ハリウッドが現実に追い付かず、政治絡みのアクション・サスペンスが鳴りをひそめたのは「9・11」からだった。高層ビルに激突する2機の飛行機、崩れ落ちるビルという強烈なスペクタクルシーンの前に映画は一時、存在意義を失った。
事実、シュワルツェネッガーがテロで妻子を失った消防士を演じる復讐もの『コラテラル・ダメージ』(01年)は公開延期になり、すでに出来上がっていた『スパイダーマン』(02年)のチラシもよじ登っていた貿易センタービルから変更を余儀なくされた。
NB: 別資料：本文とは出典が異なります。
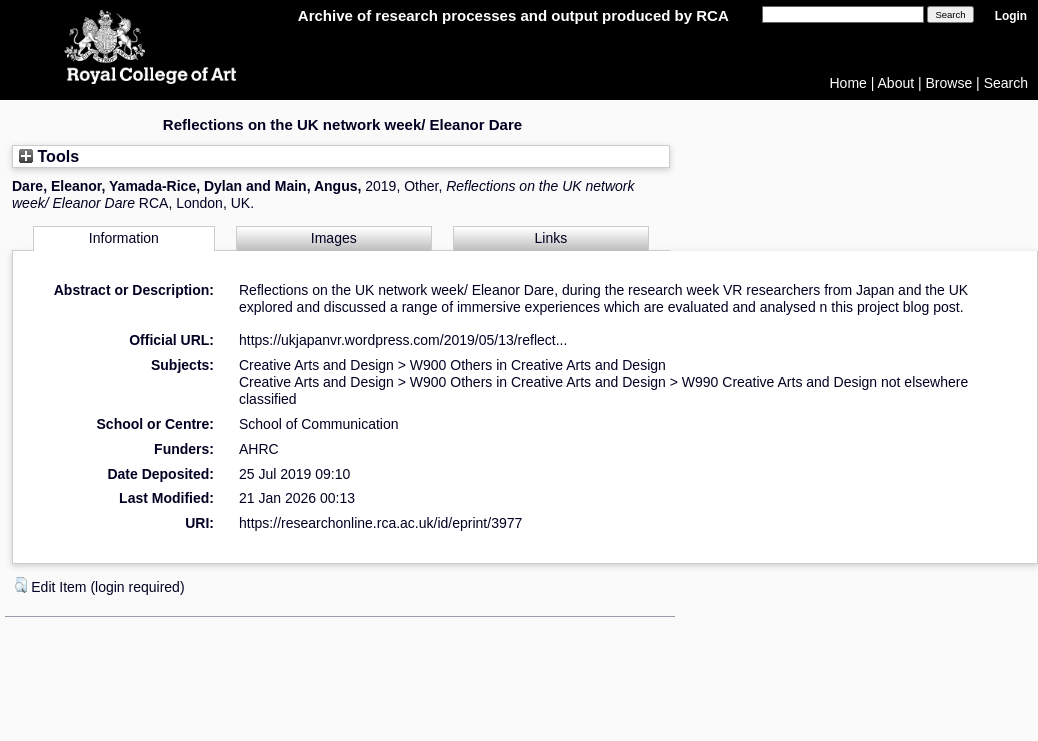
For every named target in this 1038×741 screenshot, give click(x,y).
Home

以後、政治サスペンス映画はめっきり減り、イスラム社会相手の戦争映画も精彩を欠いた。 現実に、アメリカはアフガニスタンを攻撃、イラク侵攻と“報復”へと動いた。映画の出る幕はなかった。ハリウッドなりに事件を昇華するまでには10年かかった。2010年、ラッセ・ハルストレム監督『親愛なるきみへ』は戦場へ行った恋人の帰還を待つ彼女がテレビで“9・11”を見て絶望し、ロバート・パティンソン主演の『リメンバー・ミー』は主人公が最後に父親に会いにいく場所が貿易センタービル。
翌11年、トム・ハンクス主演『ものすごくうるさくてありえないほど近い』は事件で父を失った悲痛な少年の物語だった。事件が一般市民にどれほど大きな傷を与えたか、これらの映画は実に良く物語っていた。 映画が現実に追い付いたのは昨年の話題作『ゼロ・ダーク・サーティ』。ビン・ラディン暗殺という国家的課題に命をかけたCIA女性分析官(ジェシカ・チャステイン)の物語。事実に基づく物語とジェシカの演技は高く評価された。
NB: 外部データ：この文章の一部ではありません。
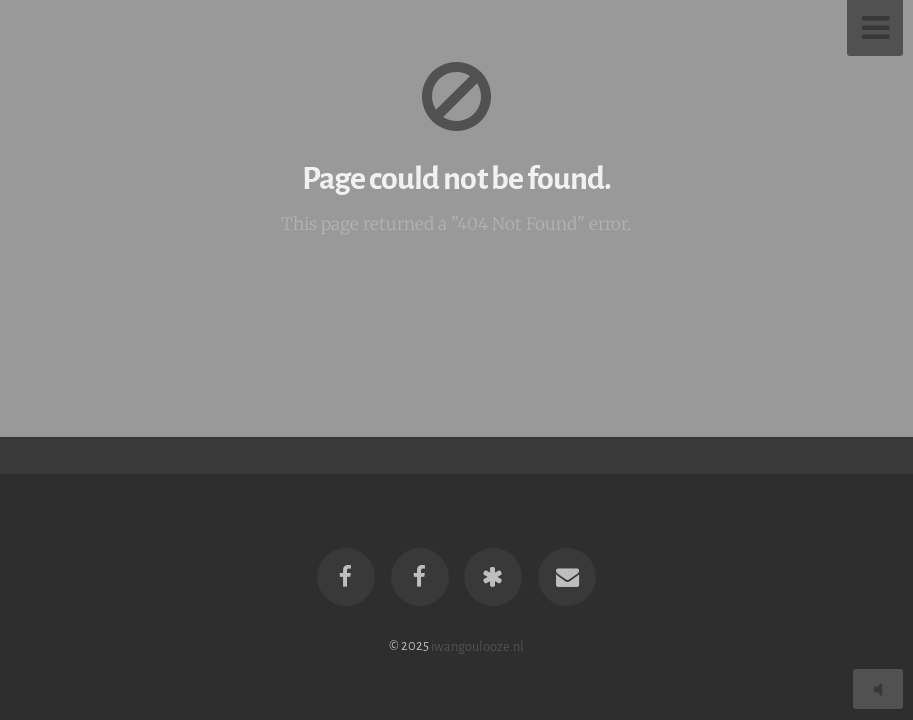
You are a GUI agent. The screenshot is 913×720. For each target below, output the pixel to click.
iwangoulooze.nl (477, 645)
“報復”を果たした余裕か、『エンド・オブ・ホワイトハウス』は現実に世界情勢に深刻な脅威を与える北朝鮮が敵役。“鉄壁の要塞”のはずだったホワイトハウスが、わずか13分でテロリストに占拠される。真っ黒な輸送機がワシントンに侵入、警告する戦闘機を撃ち落とし、ペンタゴンに特攻よろしく墜落する冒頭から、畳み掛けるテンポの良さに引き込まれる。ハリウッド娯楽大作にももはや迷いは消えた。 大統領(アーロン・エッカート)が人質に取られ、特殊部隊も突入失敗、規程通り、大統領代理の下院議長(モーガン・フリーマン)がリーダーに就いた臨時司令部は苦境に立つ。絶望の中、一人の男が内部への侵入に成功する。この男マイク・バニング(ジェラルド・バトラー)は元シークレットサービスの腕利きだったが、大統領夫人の命を守れなかった事故に責任を感じて現場を離れた男だった。絶体絶命の危機の中、彼はたった一人で凶悪なテロリスト軍団に戦いを挑む…。
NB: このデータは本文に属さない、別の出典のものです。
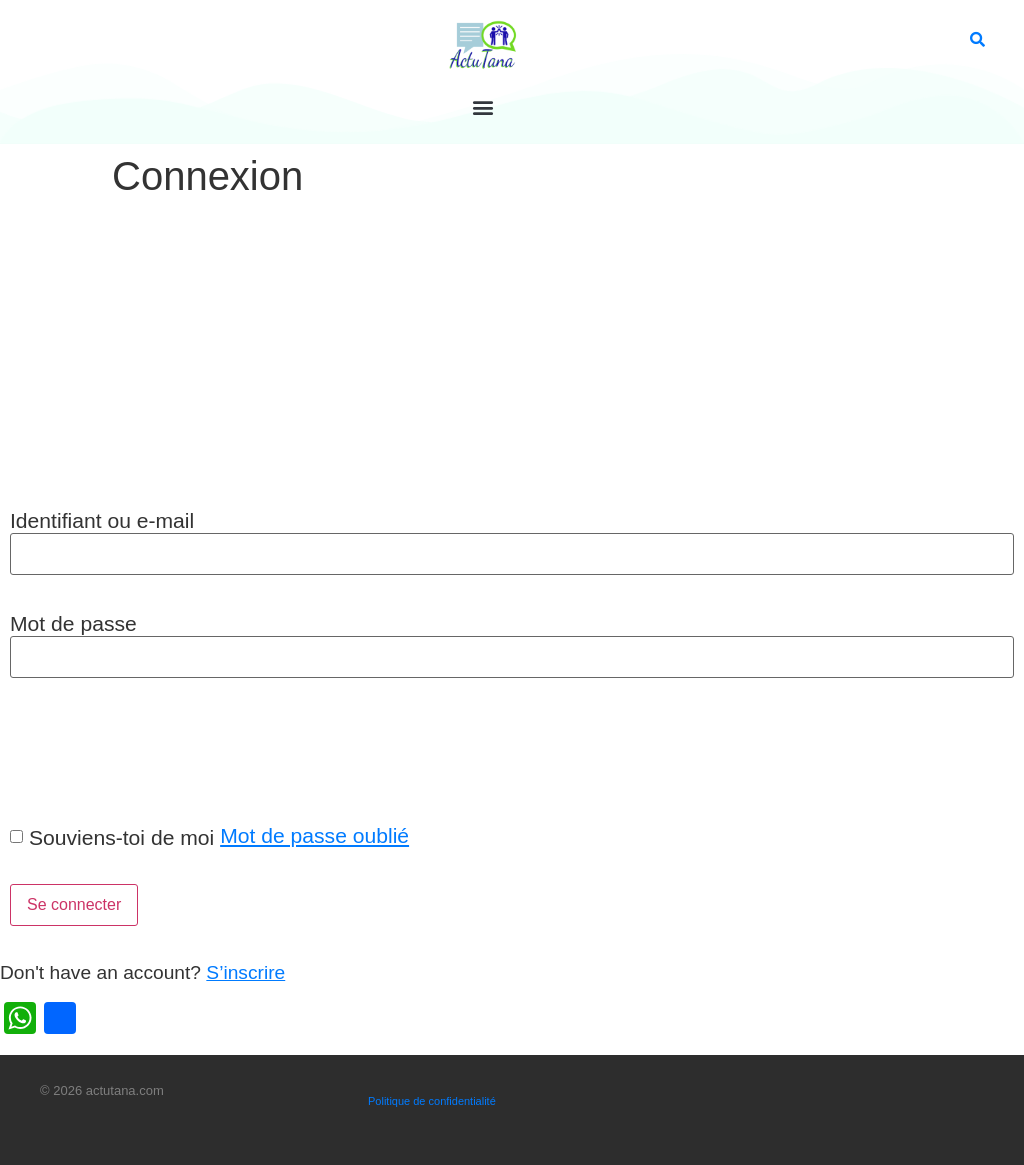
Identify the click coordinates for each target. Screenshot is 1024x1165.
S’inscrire (245, 972)
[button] (482, 106)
“テロリストの脅威”はどこに敵がいるか分からないこと。韓国大統領の警備責任者や、同じく警備に当たる元同僚…。誰が敵で誰が味方か、判然としないところは、テロリストから大統領を守る男を描いた人気テレビドラマシリーズ「24」と同様、きわめてサスペンスフルだ。
テロリストの要求は「米第7艦隊の撤退」と「南北の軍事境界線にいる米軍の撤収」。アメリカが要求を飲めば韓国は3日で陥落する。核爆弾の作動コードを入手した彼らの狙いは“朝鮮戦争の継続”そして勝利することだった…って、これも先日、現実に北の要求として話題に上った話。きちんと現実を踏まえて物語を展開するハリウッドのしたたかさも甦った。
ヒーローは定番通り、腕の立つはぐれもの。『ダイ・ハード』(88年)のブルース・ウィリスは占拠されたビルに妻を探して入り込んだ刑事、『沈黙の戦艦』(92年)のスティーヴン・セガールは、元特殊部隊員のコック、最近では『ボーン・レガシー』(12年)のジェレミー・レナーが鮮烈だ。一度任務に失敗した男の“敗者復活戦”はこれ以上ない最高の舞台で繰り広げられ、マイクはアメリカだけでなく世界の危機を救う。そう言えば、公開された3月、『エンド・オブ・ホワイトハウス』はウイリスの『ダイハード/ラスト・デイ』を抜いてトップに立った。テロリストのターゲットは変わっても、ヒーローの有り様は変わらない。
どんな国家相手、テロ組織だろうと、世界を救うために自らの命をかけて死に物狂いの戦いを挑むのは国の要員ではなく、主人公の熱い正義感にほかならない。